Sama hal nya dengan kekasih Hana yang telah kembali pulang ke rumah miliknya.
Jun memarkirkan mobilnya di garasi mobil, ia turun dengan beberapa kantong plastik berwarna putih yang ia bawa.
Entah apa isi plastik berwarna putih itu. Jun berjalan ke depan pintu rumah nya. Tangan nya terangkat mengetuk pintu berwarna coklat gelap itu.
Tok... tok... tok...
"Honey..." panggil Jun.
Hening tidak ada jawaban dari panggilan nya.
Tok... tok... tok...
"Honey... aku pulang!" panggil Jun kembali.
Ia mengerutkan alisnya. Kenapa Hana tidak menyahut? Biasanya kekasihnya itu saat mendengar suaranya, akan cepat membuka kan pintu untuknya.
Hingga tanpa sengaja tangan Jun memegang gagang pintu itu. Dan...
KLEK
Pintu rumah nya terbuka.
"Eoh, tidak terkunci?" kaget Jun.

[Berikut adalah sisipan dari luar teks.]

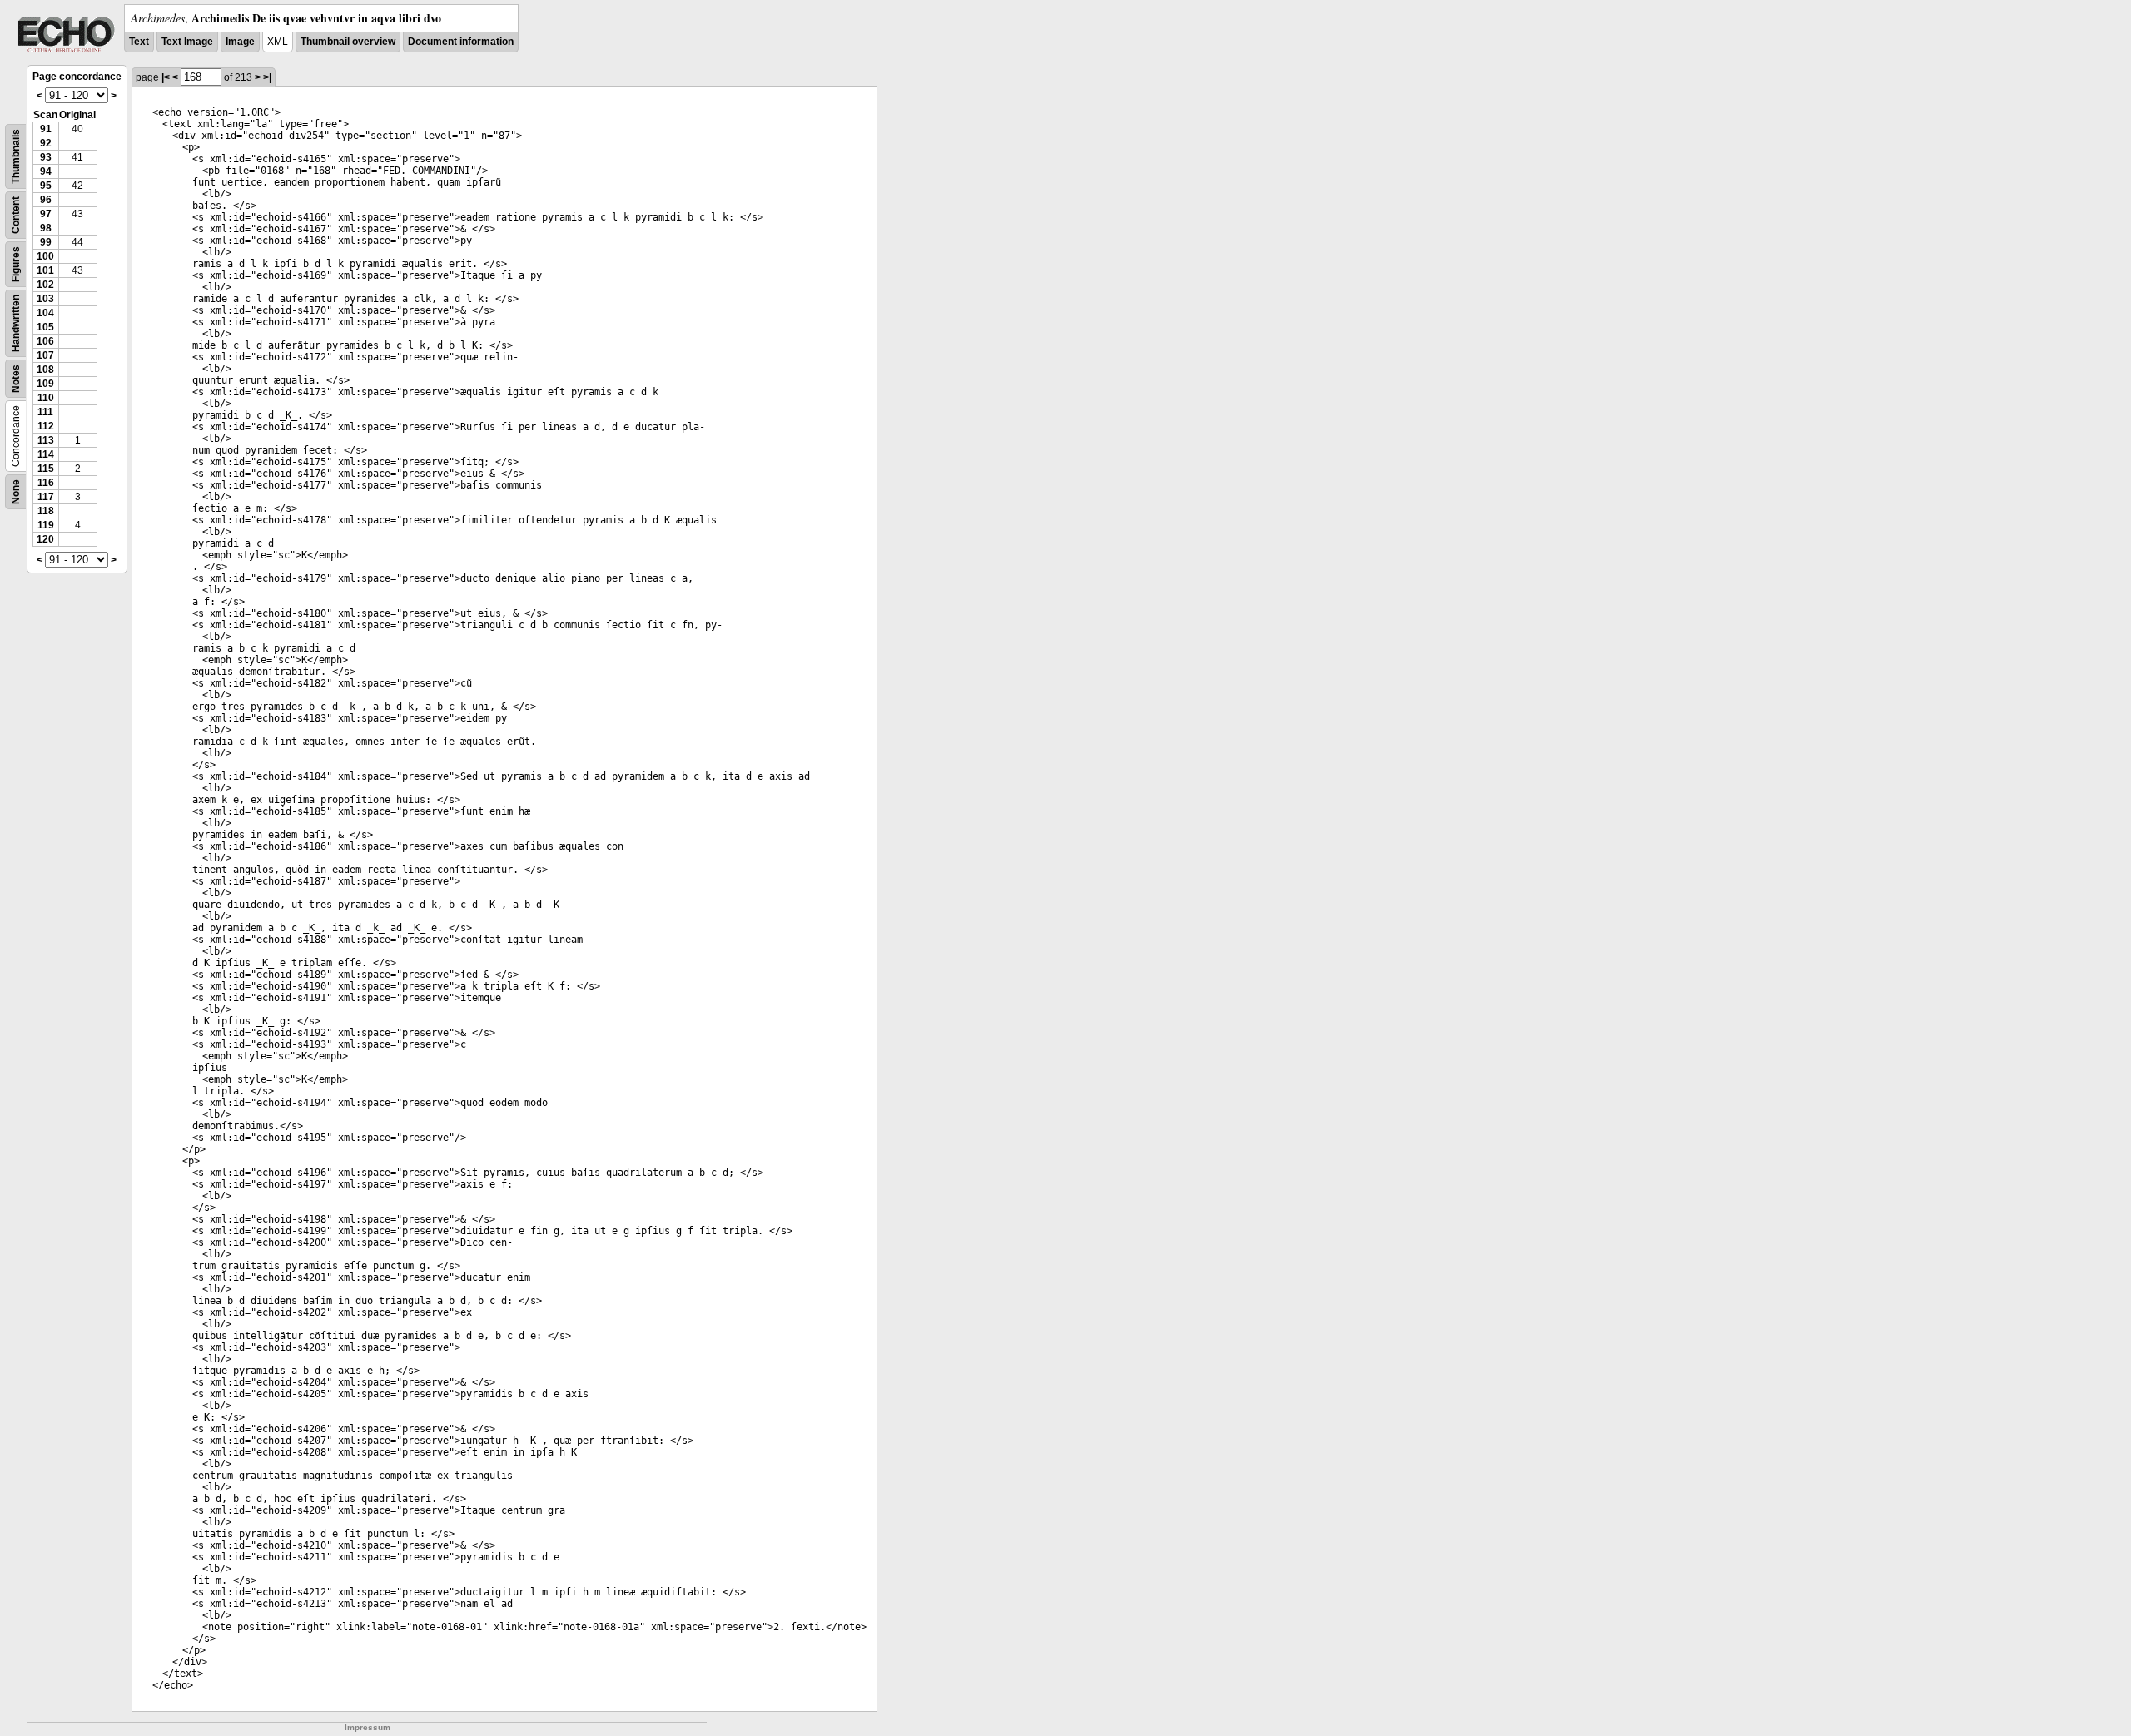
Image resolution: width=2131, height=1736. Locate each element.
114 (45, 454)
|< (165, 77)
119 (45, 525)
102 (45, 284)
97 (46, 214)
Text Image (187, 41)
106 (45, 341)
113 (45, 440)
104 (45, 313)
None (16, 491)
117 (45, 497)
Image (240, 41)
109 (45, 383)
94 (46, 171)
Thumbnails (16, 156)
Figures (16, 264)
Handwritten (16, 323)
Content (16, 215)
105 (45, 327)
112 (45, 426)
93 (46, 157)
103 (45, 299)
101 (45, 270)
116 (45, 483)
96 (46, 200)
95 (46, 185)
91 (46, 129)
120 (45, 539)
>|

Biasa nya Hana selalu mengunci pintu rumah jika dirinya sedang tidak ada di rumah.
Jun segera melangkah masuk ke dalam rumah dan membuka sepatu miliknya.
"Honey... i'am home!" ucap Jun sambil berjalan ke ruang tengah.
Dan tidak ada siapa-siapa di sana. Rumah nya juga terlihat sangat sepi. Apa mungkin Hana berada di rumah Sujin?
Karena ia kan telah menitipkan kekasihnya itu kepada Sujin sebelum ia pergi tadi.
"Honey, kau dimana?" panggil Jun kembali. Yang sejujurnya mulai merasa resah.
Jun berjalan ke dapur, lalu meletakkan plastik belanjaan yang ia bawa di atas meja makan. Matanya kemudian melihat sebuah ember dengan baju yang tengah di rendam di dalam ember itu.
Itu baju milik Hana, tapi kenapa air rendaman nya berwarna coklat? Seperti air lumpur.
Ia semakin resah. "Sebaiknya aku pergi ke rumah Sujin," ucap Jun.
Tapi baru tiga langkah kakinya melangkah, terdengar suara yang sangat ia kenali.
"Chagi!" seru sang pemilik suara dan berlari kecil menghampiri Jun.
GREB
Sang pemilik suara itu langsung menerjang Jun dengan pelukan.
"Honey, kau dari mana saja? Aku memanggil mu sedari tadi," ucap Jun setelah Hana melepaskan pelukannya.
Benar, itu adalah Hana. "Aku berada di taman belakang rumah," jawab Hana dengan senyuman pada wajahnya.
Saat Jun memanggil-manggil Hana, kekasihnya itu berada di taman belakang. Itulah mengapa ia tidak mendengar panggilan Jun.
Jun menghela nafas dengan lega. "Ya ampun honey, kau telah membuat ku panik," ucap Jun.
Hana terkekeh. "Hehehe... maafkan aku chagi," ucap Hana.
CHUP
Jun mengecup pipi Hana. "Lihat, aku telah membeli apa yang kau minta honey," ucap Jun menunjukkan plastik belanjaan yang ia bawa tadi.
Kedua mata Hana langsung berbinar. "Yeay! gomawo chagi!" seru Hana. Dengan semangat ia membuka plastik belanjaan itu.
Yah, semua plastik belanjaan itu adalah titipan Hana kepadanya. Yang Hana minta untuk Jun beli saat berada di Seoul.
Jun benar-benar pacar yang sangat baik bukan?
Jun tersenyum dengan tampan nya melihat kekasihnya yang membuka plastik belanjaan itu dengan semangat.
Hingga kedua mata Jun tidak sengaja melihat kearah kaki mulus Hana yang terekspos.
Kedua mata Jun langsung membulat. "Honey, ada apa dengan kaki mu?" tanya Jun dengan terkejut.